By the title of this article, you're either here because you're in pain or someone you love is, and either way you're worried. It's going to be okay though, whether you are depressed, lonely, have an anxiety disorder, an eating disorder, etc. etc. I can't sit here and say it's going to get better, it's just temporary, and other things like that because I know those aren't always the case; however, I can say things will be okay. Things get easier, but you have to take steps to make things better; you have to reach out to someone and let them know what's happening. Sitting alone in a room all the time isn't helping yourself- it's making you worse. As someone who has suffered with depression for a long time, I can tell you it freaking sucks. It's almost like you're drowning, and every time you think you've broken the surface to get some air, you just choke on more water. You want to better yourself, you want to socialize, you want to get out of bed; but every time you try there's something there telling you you aren't worth it, no one wants you there anyway, you're too ugly for anyone to want you. You just consistently want to curl into a ball and cry at all yourself of the day, and it only gets worse if you do nothing about it.

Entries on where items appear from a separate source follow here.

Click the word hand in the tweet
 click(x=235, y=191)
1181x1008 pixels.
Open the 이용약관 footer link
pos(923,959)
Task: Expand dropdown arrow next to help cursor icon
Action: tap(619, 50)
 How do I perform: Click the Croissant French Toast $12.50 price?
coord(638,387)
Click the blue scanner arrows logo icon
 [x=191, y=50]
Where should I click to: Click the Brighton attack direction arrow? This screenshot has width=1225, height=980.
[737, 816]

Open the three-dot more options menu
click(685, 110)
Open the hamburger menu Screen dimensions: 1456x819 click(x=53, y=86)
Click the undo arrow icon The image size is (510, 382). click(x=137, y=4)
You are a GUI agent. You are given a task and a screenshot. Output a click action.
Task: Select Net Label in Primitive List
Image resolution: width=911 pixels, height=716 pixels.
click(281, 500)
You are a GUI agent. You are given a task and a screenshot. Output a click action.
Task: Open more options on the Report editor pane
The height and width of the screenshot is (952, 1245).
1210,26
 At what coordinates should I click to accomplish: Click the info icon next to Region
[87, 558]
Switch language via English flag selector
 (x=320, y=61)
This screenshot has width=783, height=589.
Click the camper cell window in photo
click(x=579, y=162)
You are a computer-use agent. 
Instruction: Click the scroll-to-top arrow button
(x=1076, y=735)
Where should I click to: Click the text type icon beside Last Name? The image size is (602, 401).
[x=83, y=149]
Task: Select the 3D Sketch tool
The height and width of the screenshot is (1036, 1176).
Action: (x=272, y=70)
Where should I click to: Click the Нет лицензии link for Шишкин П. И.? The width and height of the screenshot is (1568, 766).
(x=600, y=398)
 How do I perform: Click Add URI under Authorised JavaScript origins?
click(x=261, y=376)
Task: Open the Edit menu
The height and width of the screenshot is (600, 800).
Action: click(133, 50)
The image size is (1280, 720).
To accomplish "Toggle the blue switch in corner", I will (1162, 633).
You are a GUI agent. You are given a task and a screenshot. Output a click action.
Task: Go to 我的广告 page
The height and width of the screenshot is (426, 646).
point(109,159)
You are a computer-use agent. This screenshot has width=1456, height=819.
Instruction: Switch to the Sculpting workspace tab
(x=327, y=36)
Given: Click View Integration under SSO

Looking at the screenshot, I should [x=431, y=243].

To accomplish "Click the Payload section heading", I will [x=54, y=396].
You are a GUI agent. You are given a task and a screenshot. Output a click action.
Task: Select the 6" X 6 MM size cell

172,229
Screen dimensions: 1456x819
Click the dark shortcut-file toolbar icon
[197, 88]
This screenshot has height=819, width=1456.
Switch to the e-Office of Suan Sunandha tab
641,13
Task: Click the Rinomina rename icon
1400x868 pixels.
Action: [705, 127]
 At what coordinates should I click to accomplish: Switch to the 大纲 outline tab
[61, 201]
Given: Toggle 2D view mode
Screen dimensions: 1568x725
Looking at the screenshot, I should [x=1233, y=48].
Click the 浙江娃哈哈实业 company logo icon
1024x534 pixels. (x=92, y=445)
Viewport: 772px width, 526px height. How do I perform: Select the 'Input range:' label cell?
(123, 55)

About a year ago, I started going into school late and missing classes just because I couldn't see the point anymore; I didn't see the point of going into a place where everyone judged me whether it was because of my grades, my clothes, my face. I was tired of what my English teacher calls "porch sitters" interfering with my view of myself because I was already telling myself all of the things they were thinking; "she's ugly," "she's weird," "she's too loud," "she's fat." With all of these negative thoughts came the idea of suicide- I genuinely couldn't see the point of being alive anymore. I started thinking about the different ways I could take my own life; taking pills, cutting my wrists, even driving off of a bridge. It isn't something I enjoyed talking to people about. My mom was away for a reason I don't even remember, and I was at my aunt's house checking in with her. I just started breaking down- I mean, I told her almost everything I was feeling with a supernatural amount of calm. I left that night, and knew I had to tell my mom; my guidance counselor had reached out to her because I had missed my AP Biology class everyday that week, and she was livid. I had no choice but to tell her the truth.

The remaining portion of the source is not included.